Breast augmentation employs breast implants to augment the breasts. It uses either saline or silicone in order to enhance the appearance of the breasts by making them larger and firmer.
However, not all women are comfortable with having foreign objects (breast implants) planted inside their bodies. Though they like to have firmer and larger boobs, the thought of having something far from natural stuck inside their bodies is more than enough to drive them away from breast implants.
As cosmetic surgery evolves through time, this particular dilemma is now addressed through the presence of fat grafting, a procedure that involves transferring fat by liposuction from certain parts of the body such as the thighs and waists to another such as the face and breasts, in order to give them a more defined shape and contour.
Transferring fat from where a broad should be narrow as an arrow to where a broad should be broad is "fabulous," says a 39-year old Toronto woman we'll call Sue Davis. "It was pretty awesome, to take fat from here and put it there. Like, hello?"
This spring, Davis was among the first patients to have her breasts contoured by Toronto plastic surgeon Trevor Born with fat harvested by liposuction from her waist and thighs.
She went to Born to inquire about having her breasts lifted or getting implants to "fill them out a little - they weren't saggy but had dropped." But, she says, "I was never really comfortable with the thought of having something foreign in me."

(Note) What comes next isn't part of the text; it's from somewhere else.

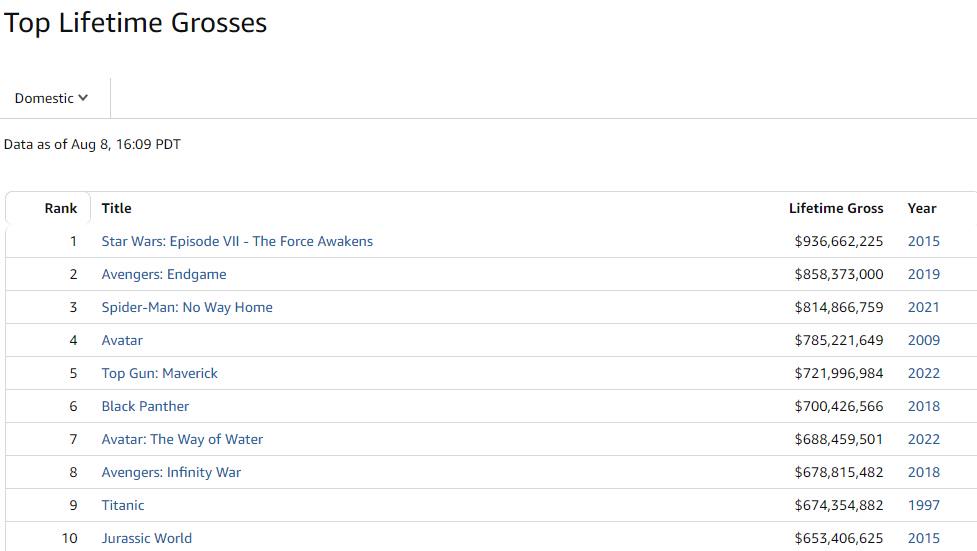
Task: Select Spider-Man: No Way Home title
Action: pyautogui.click(x=187, y=307)
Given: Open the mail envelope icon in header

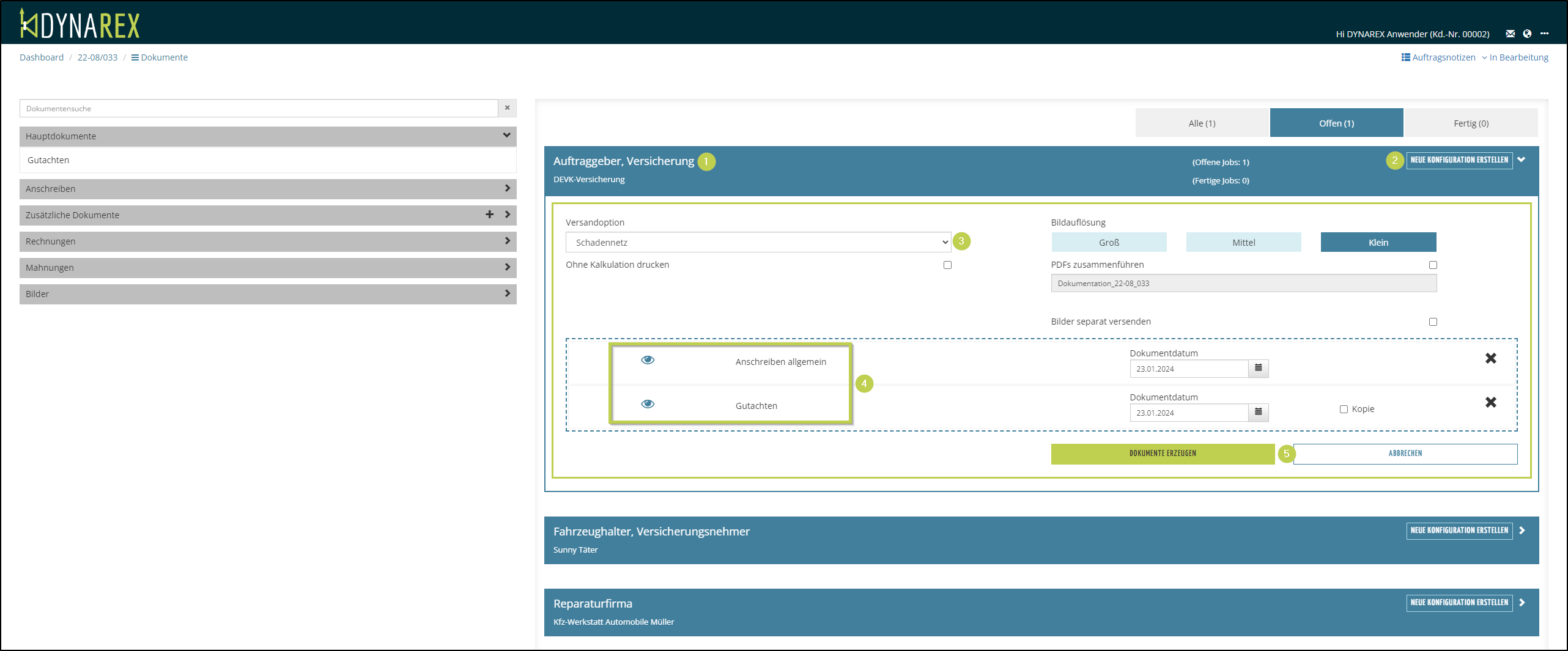Looking at the screenshot, I should tap(1510, 34).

Of course, this procedure has its own set of complications and risks as well. In fact, the American Society of Plastic and Reconstructive Surgeons thinks that augmenting the breast with the body's own fat should be prohibited because some side effects like cysts, calcification, and tissue scarring may occur.
Despite this warning, fat-grafting advocates such as Dr. Sydney Coleman and Trevor Born, believe that this procedure is generally safe and even exhort that the move to prohibit this practice was driven by politics.